God save me from women writers who hate their female leads. There must be some term for this–oh wait, Adrienne Rich calls it male-identification. In her essay on “Compulsory Heterosexuality,” Rich quotes Kathleen Berry’s Female Sexual Slavery to define male-identification as “internalizing the values of the colonizer and actively participating in carrying out the colonization of one’s self and one’s sex.” I know from reading some “Readers’ Club” back of the book interview that Kristin Hannah really thinks she’s telling women’s stories from their points of view, but come on–stop hating on your women protagonists.

There are two sisters and a cold, withdrawn mother in Winter Garden. The detachment of the mother character is over-drawn and hard to believe, given how loving and affectionate she is toward the girls’ father her husband. This is historical fiction, set partially in the 1980s on an apple farm in Washington state, and partially in Russia during the Siege of Leningrad.
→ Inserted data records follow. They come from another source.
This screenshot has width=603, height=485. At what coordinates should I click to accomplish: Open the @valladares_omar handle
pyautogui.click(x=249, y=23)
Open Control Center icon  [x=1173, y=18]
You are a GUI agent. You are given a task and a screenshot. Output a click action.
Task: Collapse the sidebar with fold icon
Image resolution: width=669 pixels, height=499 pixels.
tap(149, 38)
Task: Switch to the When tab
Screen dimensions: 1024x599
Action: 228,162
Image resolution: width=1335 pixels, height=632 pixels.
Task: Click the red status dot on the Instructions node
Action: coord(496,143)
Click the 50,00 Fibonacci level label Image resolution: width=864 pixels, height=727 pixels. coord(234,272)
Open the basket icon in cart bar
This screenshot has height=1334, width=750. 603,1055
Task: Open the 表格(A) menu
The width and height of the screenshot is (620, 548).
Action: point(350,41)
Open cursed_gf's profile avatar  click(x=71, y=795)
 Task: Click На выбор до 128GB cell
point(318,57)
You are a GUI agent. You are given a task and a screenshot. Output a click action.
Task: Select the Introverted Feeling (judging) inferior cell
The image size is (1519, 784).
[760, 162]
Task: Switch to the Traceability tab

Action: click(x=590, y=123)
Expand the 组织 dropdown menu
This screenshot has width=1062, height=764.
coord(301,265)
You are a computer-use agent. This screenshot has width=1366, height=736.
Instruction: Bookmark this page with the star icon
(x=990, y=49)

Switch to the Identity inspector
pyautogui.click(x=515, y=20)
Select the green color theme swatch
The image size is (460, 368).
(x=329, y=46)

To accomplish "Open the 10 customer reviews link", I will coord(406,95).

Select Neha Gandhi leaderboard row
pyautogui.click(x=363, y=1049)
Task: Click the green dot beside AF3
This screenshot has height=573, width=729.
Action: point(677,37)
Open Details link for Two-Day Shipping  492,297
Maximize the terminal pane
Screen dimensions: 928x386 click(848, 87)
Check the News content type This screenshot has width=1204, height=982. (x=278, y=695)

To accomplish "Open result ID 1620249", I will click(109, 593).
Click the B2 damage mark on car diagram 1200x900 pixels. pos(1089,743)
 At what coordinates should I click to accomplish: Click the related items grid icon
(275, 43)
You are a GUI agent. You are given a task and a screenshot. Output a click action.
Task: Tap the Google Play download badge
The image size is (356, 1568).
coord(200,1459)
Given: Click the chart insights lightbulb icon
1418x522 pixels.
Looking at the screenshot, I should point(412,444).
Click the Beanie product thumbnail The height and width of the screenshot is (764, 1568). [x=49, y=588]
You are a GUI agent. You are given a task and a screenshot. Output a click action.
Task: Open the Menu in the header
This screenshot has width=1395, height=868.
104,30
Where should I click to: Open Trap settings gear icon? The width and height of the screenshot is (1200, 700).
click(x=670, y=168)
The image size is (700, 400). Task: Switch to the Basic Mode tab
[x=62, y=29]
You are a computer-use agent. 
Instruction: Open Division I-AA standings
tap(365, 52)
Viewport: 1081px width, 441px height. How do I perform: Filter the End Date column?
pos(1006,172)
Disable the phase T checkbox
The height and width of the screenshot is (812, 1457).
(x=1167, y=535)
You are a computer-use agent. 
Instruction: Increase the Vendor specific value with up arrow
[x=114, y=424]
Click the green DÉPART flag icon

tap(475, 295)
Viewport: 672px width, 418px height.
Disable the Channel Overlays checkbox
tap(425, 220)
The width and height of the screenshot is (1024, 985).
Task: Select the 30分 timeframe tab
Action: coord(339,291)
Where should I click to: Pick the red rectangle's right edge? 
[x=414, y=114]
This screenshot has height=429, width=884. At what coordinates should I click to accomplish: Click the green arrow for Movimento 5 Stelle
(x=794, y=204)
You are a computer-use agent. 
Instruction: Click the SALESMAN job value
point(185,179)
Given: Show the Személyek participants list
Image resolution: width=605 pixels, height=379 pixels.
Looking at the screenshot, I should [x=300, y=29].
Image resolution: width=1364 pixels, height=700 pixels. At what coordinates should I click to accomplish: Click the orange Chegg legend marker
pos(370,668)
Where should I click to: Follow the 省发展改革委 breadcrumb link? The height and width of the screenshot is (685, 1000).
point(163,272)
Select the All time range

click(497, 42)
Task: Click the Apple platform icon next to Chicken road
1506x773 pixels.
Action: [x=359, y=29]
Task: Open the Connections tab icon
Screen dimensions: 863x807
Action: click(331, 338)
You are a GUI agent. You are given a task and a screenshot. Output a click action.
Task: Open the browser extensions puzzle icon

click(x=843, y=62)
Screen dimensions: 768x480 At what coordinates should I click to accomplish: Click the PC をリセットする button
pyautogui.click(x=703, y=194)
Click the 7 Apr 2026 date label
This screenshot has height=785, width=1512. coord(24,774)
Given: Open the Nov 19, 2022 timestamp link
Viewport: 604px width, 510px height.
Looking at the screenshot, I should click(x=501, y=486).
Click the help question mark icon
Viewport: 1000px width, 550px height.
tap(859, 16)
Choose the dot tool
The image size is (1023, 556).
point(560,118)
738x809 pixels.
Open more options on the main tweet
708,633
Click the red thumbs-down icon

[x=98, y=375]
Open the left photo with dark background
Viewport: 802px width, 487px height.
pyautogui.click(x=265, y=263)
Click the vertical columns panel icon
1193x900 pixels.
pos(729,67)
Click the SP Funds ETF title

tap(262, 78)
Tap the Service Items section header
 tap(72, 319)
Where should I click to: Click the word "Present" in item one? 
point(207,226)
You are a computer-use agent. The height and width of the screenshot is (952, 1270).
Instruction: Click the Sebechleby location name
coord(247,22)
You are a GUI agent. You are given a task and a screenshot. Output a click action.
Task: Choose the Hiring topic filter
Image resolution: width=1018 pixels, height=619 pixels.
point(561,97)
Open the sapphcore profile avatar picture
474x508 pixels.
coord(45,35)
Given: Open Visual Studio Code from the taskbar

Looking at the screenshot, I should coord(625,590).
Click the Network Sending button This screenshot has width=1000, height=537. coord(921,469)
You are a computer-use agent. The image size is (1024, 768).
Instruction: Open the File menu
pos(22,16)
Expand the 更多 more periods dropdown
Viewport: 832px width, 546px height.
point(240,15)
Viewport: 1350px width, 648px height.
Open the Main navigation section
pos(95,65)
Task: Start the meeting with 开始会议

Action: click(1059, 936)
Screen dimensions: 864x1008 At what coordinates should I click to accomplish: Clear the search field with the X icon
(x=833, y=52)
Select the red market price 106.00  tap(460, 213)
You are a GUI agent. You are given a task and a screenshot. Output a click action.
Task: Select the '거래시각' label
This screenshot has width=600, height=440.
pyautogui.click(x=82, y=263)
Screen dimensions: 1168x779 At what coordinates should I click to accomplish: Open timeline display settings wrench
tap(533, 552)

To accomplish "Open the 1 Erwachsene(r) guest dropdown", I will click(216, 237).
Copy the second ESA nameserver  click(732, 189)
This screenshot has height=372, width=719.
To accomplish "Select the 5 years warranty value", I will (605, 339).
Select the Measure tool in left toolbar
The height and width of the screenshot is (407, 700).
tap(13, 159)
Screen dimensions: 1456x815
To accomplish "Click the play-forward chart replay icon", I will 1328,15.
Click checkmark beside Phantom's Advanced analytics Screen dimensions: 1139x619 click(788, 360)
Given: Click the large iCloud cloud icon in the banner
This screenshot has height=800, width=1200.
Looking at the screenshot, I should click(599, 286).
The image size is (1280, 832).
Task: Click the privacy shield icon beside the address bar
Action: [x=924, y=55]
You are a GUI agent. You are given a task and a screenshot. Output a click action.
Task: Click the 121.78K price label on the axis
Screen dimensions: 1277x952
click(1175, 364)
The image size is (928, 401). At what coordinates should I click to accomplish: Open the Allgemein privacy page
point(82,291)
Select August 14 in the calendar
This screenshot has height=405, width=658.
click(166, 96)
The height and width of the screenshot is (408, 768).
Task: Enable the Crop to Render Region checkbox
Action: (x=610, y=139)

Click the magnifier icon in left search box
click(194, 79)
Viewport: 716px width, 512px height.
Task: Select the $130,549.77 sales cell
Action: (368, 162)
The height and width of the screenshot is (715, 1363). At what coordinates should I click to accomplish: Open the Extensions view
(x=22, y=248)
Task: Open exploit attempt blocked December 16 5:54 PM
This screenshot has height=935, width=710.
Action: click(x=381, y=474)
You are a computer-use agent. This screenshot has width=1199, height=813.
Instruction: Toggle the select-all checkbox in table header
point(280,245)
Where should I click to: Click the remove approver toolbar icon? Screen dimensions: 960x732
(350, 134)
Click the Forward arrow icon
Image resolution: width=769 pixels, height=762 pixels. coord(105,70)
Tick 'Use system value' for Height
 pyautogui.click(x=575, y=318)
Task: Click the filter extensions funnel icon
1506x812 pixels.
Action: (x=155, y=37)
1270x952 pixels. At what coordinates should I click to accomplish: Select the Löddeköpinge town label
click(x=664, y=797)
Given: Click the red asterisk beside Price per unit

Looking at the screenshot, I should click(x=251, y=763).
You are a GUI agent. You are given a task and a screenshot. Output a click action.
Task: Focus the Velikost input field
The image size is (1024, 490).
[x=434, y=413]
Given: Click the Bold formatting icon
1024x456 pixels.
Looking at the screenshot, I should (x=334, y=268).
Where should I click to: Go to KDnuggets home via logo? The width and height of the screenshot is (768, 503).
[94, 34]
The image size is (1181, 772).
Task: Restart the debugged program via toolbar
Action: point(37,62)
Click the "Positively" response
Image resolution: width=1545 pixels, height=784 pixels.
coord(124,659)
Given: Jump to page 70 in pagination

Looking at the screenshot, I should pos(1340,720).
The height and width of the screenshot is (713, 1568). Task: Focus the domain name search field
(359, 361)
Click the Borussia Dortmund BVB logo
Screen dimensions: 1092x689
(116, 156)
I read this book, once again, because it was a pick for my neighborhood bookclub. I enjoyed reading it, but I loathed the author’s characterization of the women. Something is deeply psychologically wrong with all of them (meanwhile, the men are apparently fine–just happy-go-lucky, in love, and blameless for the dysfunction with which they’re faced). I knew I was going to hate the female characterization the minute I got to this first physical description of Meredith Whitson, older daughter.

Was this what forty looked like? Really? In the past year Meredith had gone from Miss to Ma’am. Just like that, with no transition. Even worse, her skin had begun to lose its elasticity. There were tiny pleats in places that used to be smooth. Her neck was fuller, there was no doubt about it. […]

I guess that isn’t so bad–I mean there are moments when everyone who is past their 20s–men, too, I imagine–take careful looks at their faces in the mirror and do this sort of negative blazon routine. But then Meredith goes for a run:

As she did every weekday morning, she ran along the gravel road that led from her house, down past her parents’ house, […] Four miles exactly. It was a routine she rarely missed; she had no choice, really. Everything about Meredith was big by nature. She was tall, with broad shoulders, curvy hips, and big feet. Even her features seemed just a little too much for her pale, oval face–[…] Only constant exercise, a vigilant diet, good hair products, and an industrial-sized pair of tweezers could keep her looking good.

That is some hateful describing. I’m not going to rush out to read another book by this author.